Copy the lines of the listing verbatim, starting at the line that contains "Image resolution: width=1152" and ending at the line that contains "click(x=477, y=407)", and omit the pictures.

— start of DATA RECORDS —

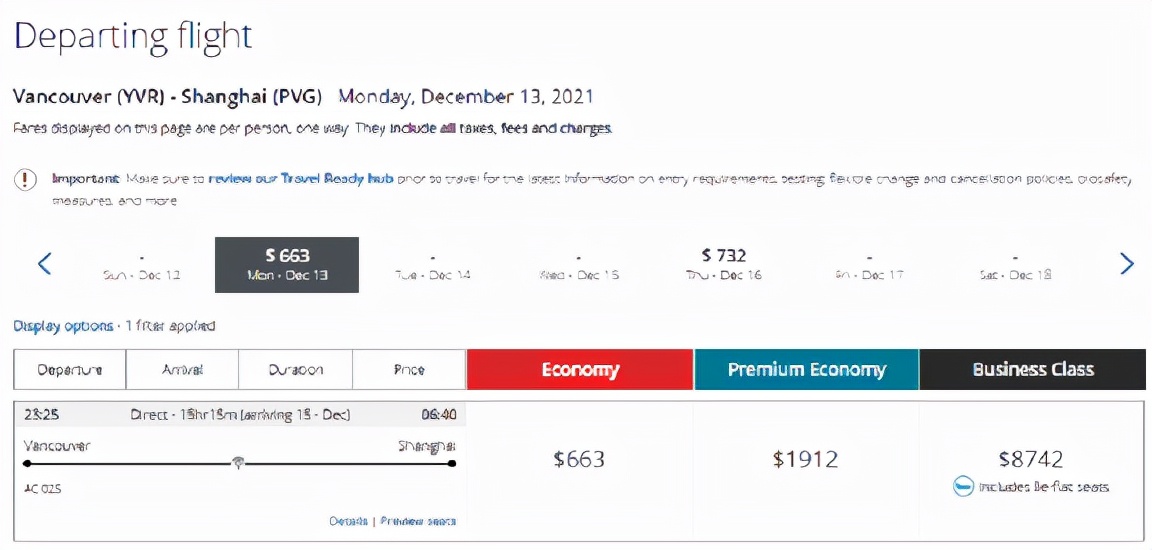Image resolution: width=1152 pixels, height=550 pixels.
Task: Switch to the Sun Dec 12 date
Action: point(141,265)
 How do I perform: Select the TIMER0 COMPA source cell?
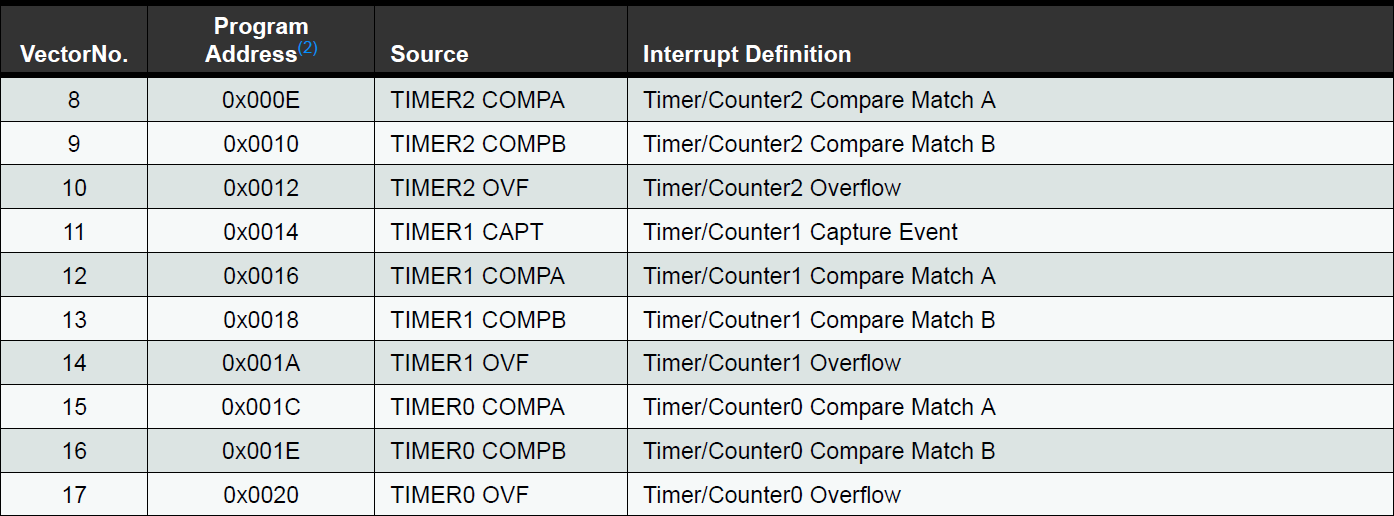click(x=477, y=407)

— end of DATA RECORDS —
— start of DATA RECORDS —

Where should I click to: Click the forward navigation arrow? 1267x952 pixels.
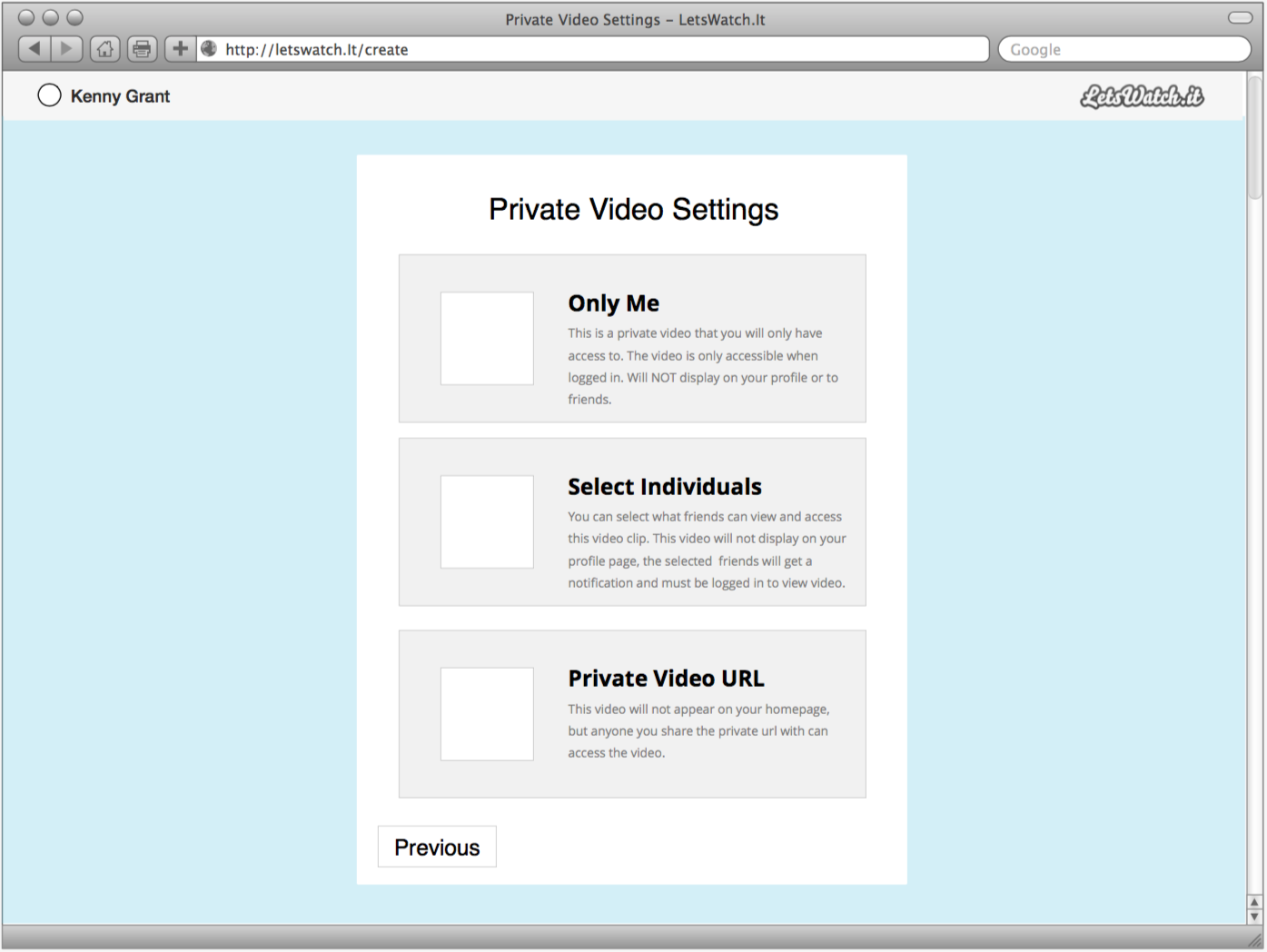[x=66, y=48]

— end of DATA RECORDS —

SOLUTION:
Image resolution: width=1152 pixels, height=550 pixels.
Task: Switch to the Sun Dec 12 date
Action: point(141,265)
 How do I perform: Select the TIMER0 COMPA source cell?
click(x=477, y=407)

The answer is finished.